Aggregation / collection wallet. A wallet that receives funds from many individual deposit addresses and consolidates them. Seeing multiple victim deposits flow into the same collection wallet is a strong sign of an organized scam operation.
On‑chain vs. off‑chain. “On‑chain” activity is recorded directly on a public blockchain (transactions, balances, contract calls). “Off‑chain” refers to everything else—platform databases, chat logs, KYC files—that lawyers and investigators may still need through subpoenas or preservation letters.
Mixer / tumbler. A service or smart contract that pools cryptocurrency from many users and redistributes it to new addresses to disguise where funds came from. Scammers use mixers to make tracing harder, but patterns in how they use them can still be analyzed.
Liquidity pool. A shared pot of crypto tokens locked into a DeFi protocol so other users can trade against it; liquidity providers earn fees in return. Scam funds may pass through liquidity pools as part of laundering or cross‑chain moves.
Bridge / cross‑chain bridge. A tool or protocol that lets users move value from one blockchain to another (for example, from Ethereum to a sidechain). Scammers may bridge stolen funds to chains or exchanges with weaker controls.
DeFi (decentralized finance). Financial services (trading, lending, yield‑farming) built on smart contracts instead of traditional intermediaries. Many pig‑butchering operations reference DeFi terms to sound sophisticated, even when no real DeFi activity is happening.
OTC desk. An “over‑the‑counter” trading service that matches large buyers and sellers off public order books. Scam funds that reach OTC desks or exchanges can sometimes be targeted with legal requests if they touch regulated entities.
KYC (Know Your Customer). Regulatory rules requiring financial platforms to verify customer identity with documents and other data. KYC records at exchanges and brokers are often central to tracing who controlled scam‑related accounts.
Preservation letter. A formal request asking a platform (such as an exchange or hosting provider) to preserve logs, account data, and related evidence so it is not deleted in the ordinary course of business. Often a first step before subpoenas or court orders.
Subpoena. A legal order requiring a person or company to provide documents, data, or testimony. In crypto cases, subpoenas can compel exchanges or other intermediaries to turn over KYC records, login histories, and transaction details.
Temporary restraining order (TRO). A short‑notice, emergency court order designed to maintain the status quo—often by freezing assets or prohibiting transfers—until a fuller hearing can be held. In crypto recovery, TROs may target exchange accounts linked to stolen funds.
Asset freeze / injunction. A court order that prohibits moving or dissipating certain assets while a case is pending. For pig‑butchering victims, effective freezes can buy time while lawyers and investigators build the broader case.
Chain‑analysis / blockchain analysis. The process of tracing cryptocurrency movements across wallets, exchanges, mixers, and other services using public ledger data and specialized tools. It helps show where victim funds went and identify points where legal pressure can be applied.

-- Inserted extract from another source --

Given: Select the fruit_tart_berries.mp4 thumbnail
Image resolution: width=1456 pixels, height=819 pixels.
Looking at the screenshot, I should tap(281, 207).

Bulletproof hosting. Hosting providers or resellers that market themselves—explicitly or implicitly—as resistant to takedowns, law‑enforcement requests, or abuse complaints. Repeat use of the same bulletproof hosts is a common feature of pig‑butchering infrastructure.
Web3 dApp. A “decentralized application” that interacts directly with a blockchain via a wallet like MetaMask. Some scams use Web3‑style interfaces to appear cutting‑edge while still routing deposits to scam‑controlled wallets.
Credibility withdrawal. A small, early payout that scammers allow a victim to make from the fake platform. The goal is to prove the platform is “real” and encourage much larger subsequent deposits.